Federal Solar Tax Credit
Finally, Iowans have access to the federal investment tax credit (ITC), which is offered by the federal government and is available to all homeowners who buy or finance solar panels. The ITC is a credit to your federal income taxes owed, and it totals 26% of your entire solar project cost if you convert to solar in 2022. In Iowa, where the average home solar system costs $24,930, that’s a typical credit of $6,482.
The federal tax credit is set to drop to 22% of the photovoltaic system cost for solar arrays installed in 2023. By 2024, the credit will no longer be available for residential systems unless Congress renews the bill. The sooner you install your solar panel system, the more money you could save via the federal tax credit.
FAQ: Iowa Solar Incentives
At EcoWatch, we’re happy to get questions frequently from Iowans about how to save money when converting to solar power. Below are some of the questions we see most often, along with our responses.
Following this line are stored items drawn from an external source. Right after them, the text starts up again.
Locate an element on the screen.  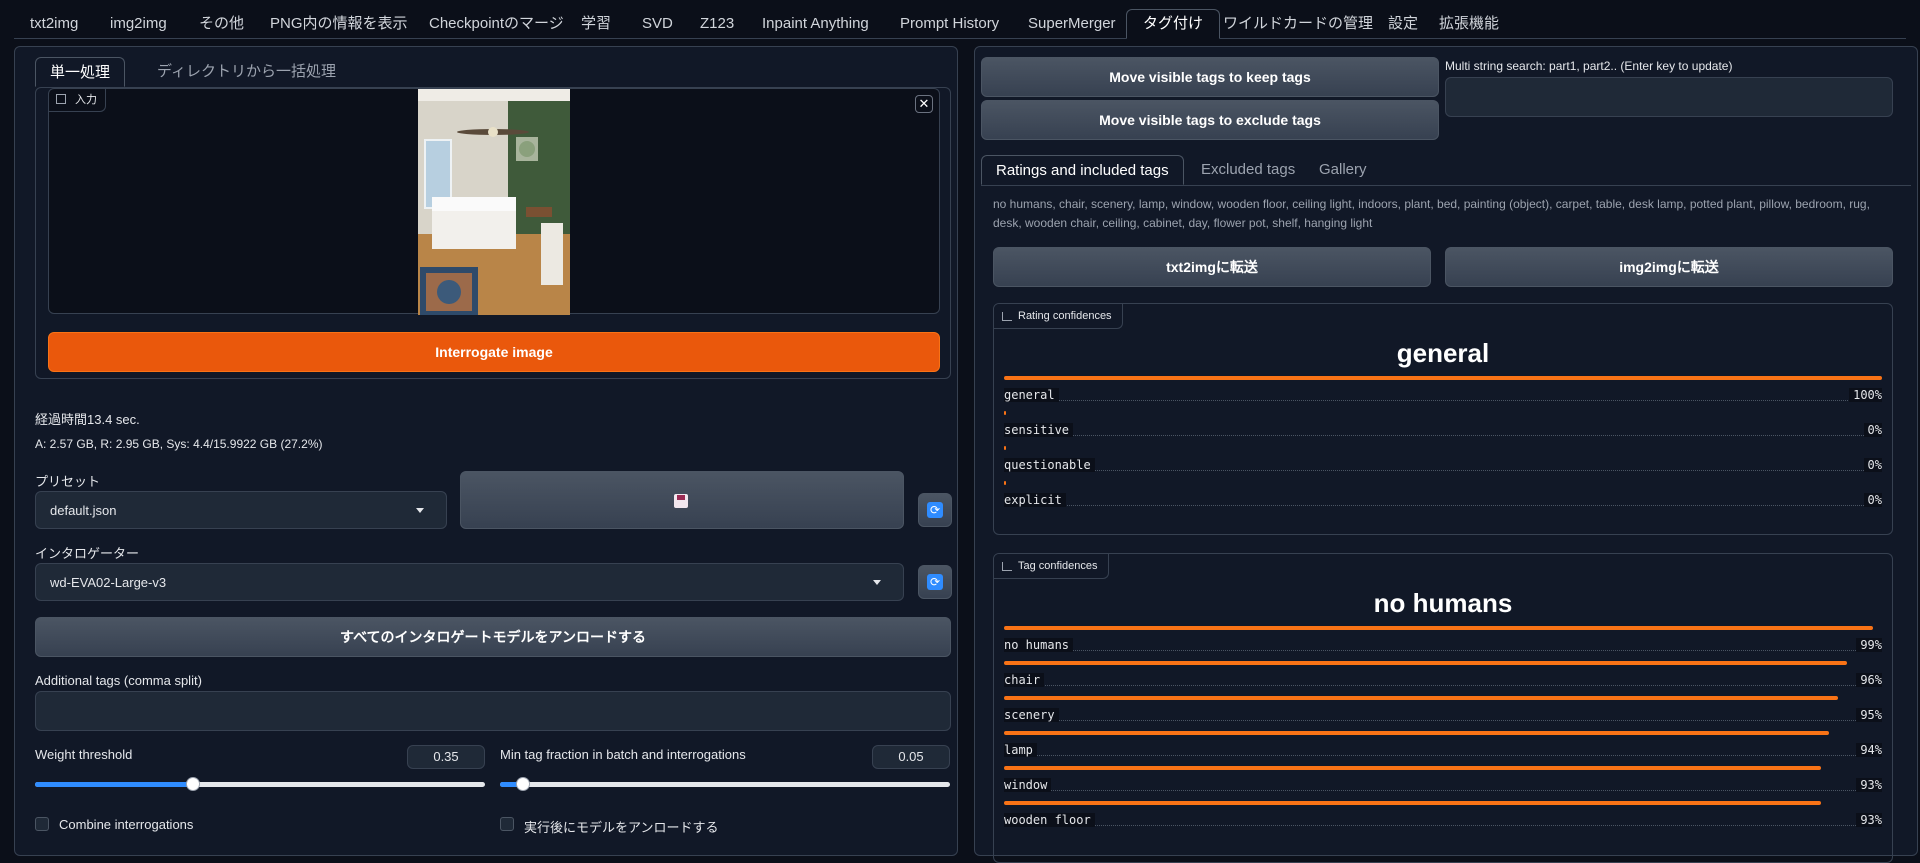
preset-dropdown: default.json is located at coordinates (241, 510).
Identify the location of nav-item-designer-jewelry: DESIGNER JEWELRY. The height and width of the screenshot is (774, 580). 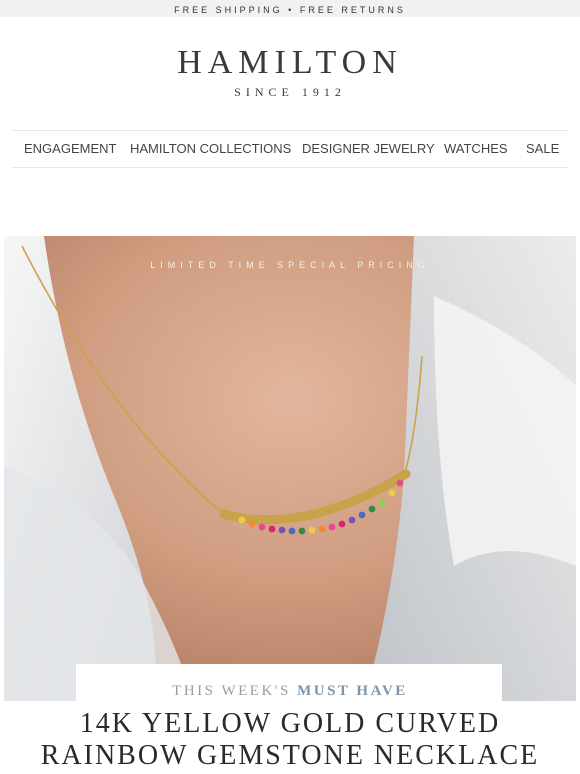
(368, 149).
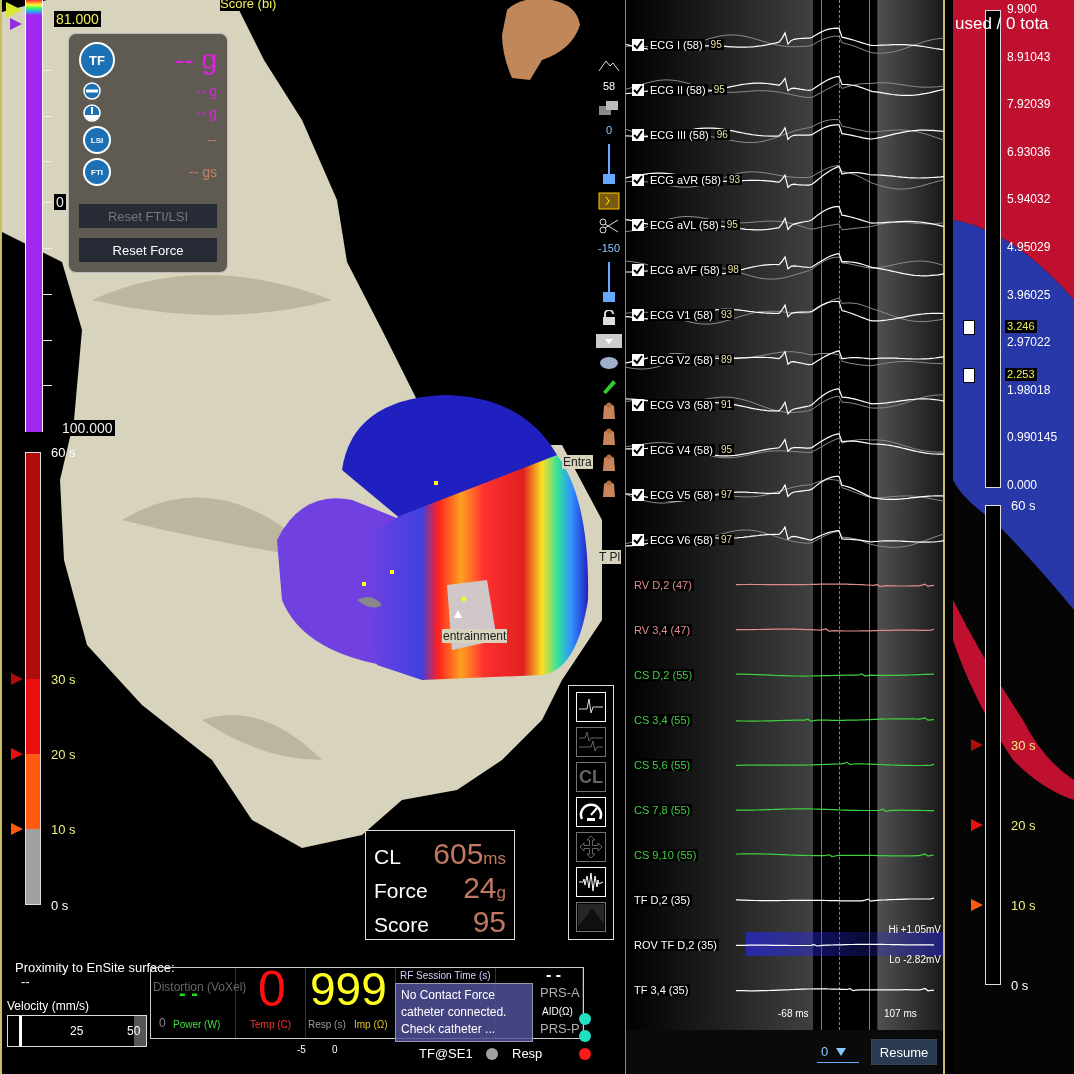  I want to click on slider-thumb, so click(21, 1031).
Unfortunately, there is no state solar tax credit available in Iowa for homeowners, as the bill expired in 2021 and could not be renewed by the state legislature. There is still a state solar tax credit for commercial solar customers, but this credit will no longer be available in 2023.
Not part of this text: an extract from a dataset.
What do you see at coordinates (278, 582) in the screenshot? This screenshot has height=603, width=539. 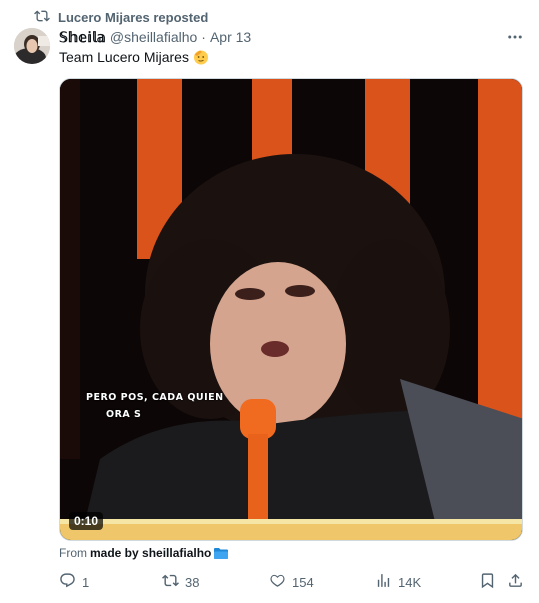 I see `heart-icon` at bounding box center [278, 582].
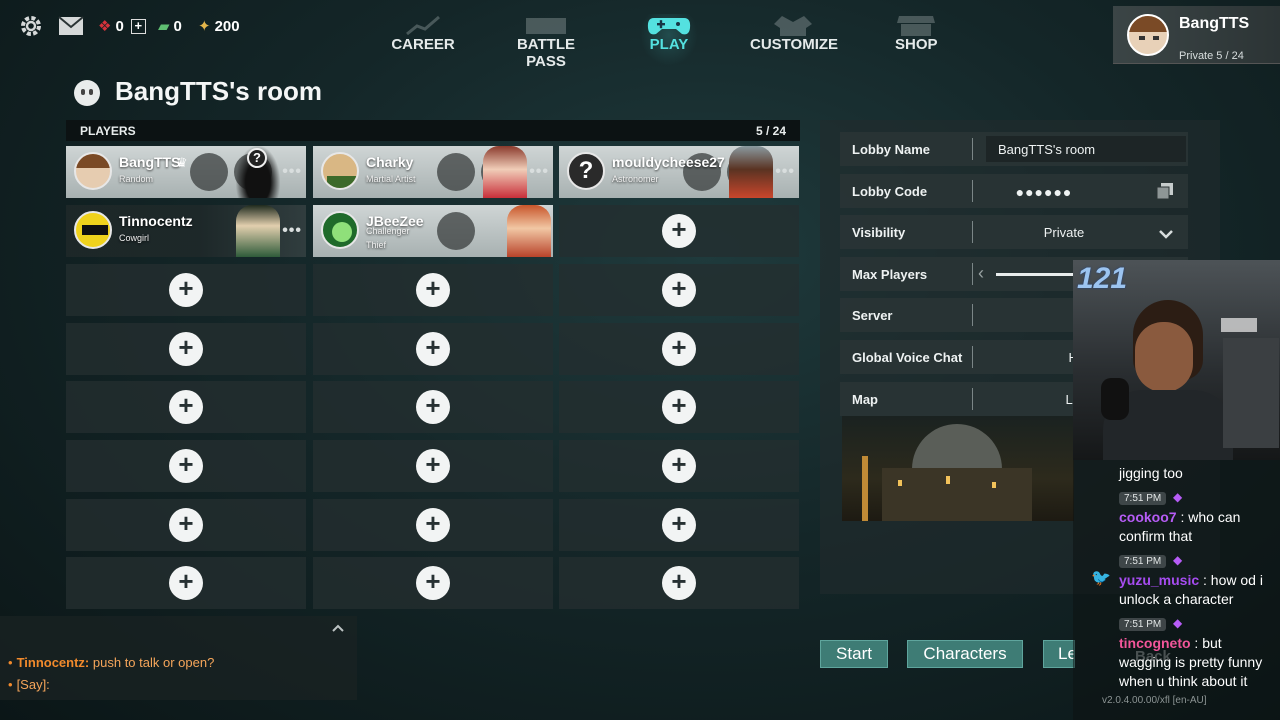 This screenshot has height=720, width=1280. What do you see at coordinates (186, 172) in the screenshot?
I see `player-slot-bangtts: BangTTS ♛ Random ? •••` at bounding box center [186, 172].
There are a few Iowa solar incentives available in 2022, although the state solar tax credit expired in 2021 and failed to get renewed. As such, most of the incentives are available from local municipalities and local utility companies. The state does, however, provide homeowners with a sales tax exemption and five-year property tax exemption, which can effectively save you thousands of dollars when converting to solar power.
Commercial customers can still take advantage of the state tax credit if they install solar equipment and commission the system prior to the end of 2022.
The most appealing rebate for solar power in Iowa comes from the City of Ames, which has established the Ames Electric Residential Energy Efficiency Rebate. This is a rebate of up to $300 per kilowatt. The average system in Iowa is 9 kilowatts, so the maximum average rebate from Ames would be around $2,700.
Additional rebates for energy-efficiency upgrades are available from local power companies, all of which are discussed above.
Most home improvements that increase your property value will also bump up your property taxes. Despite the fact that installing solar panels boosts your property value, they won’t cause your taxes to go up for five years thanks to Iowa’s Property Tax Exemption. This solar incentive prevents you from having to pay more in taxes just because you converted to clean energy. But after five years, you will have to pay more in property taxes.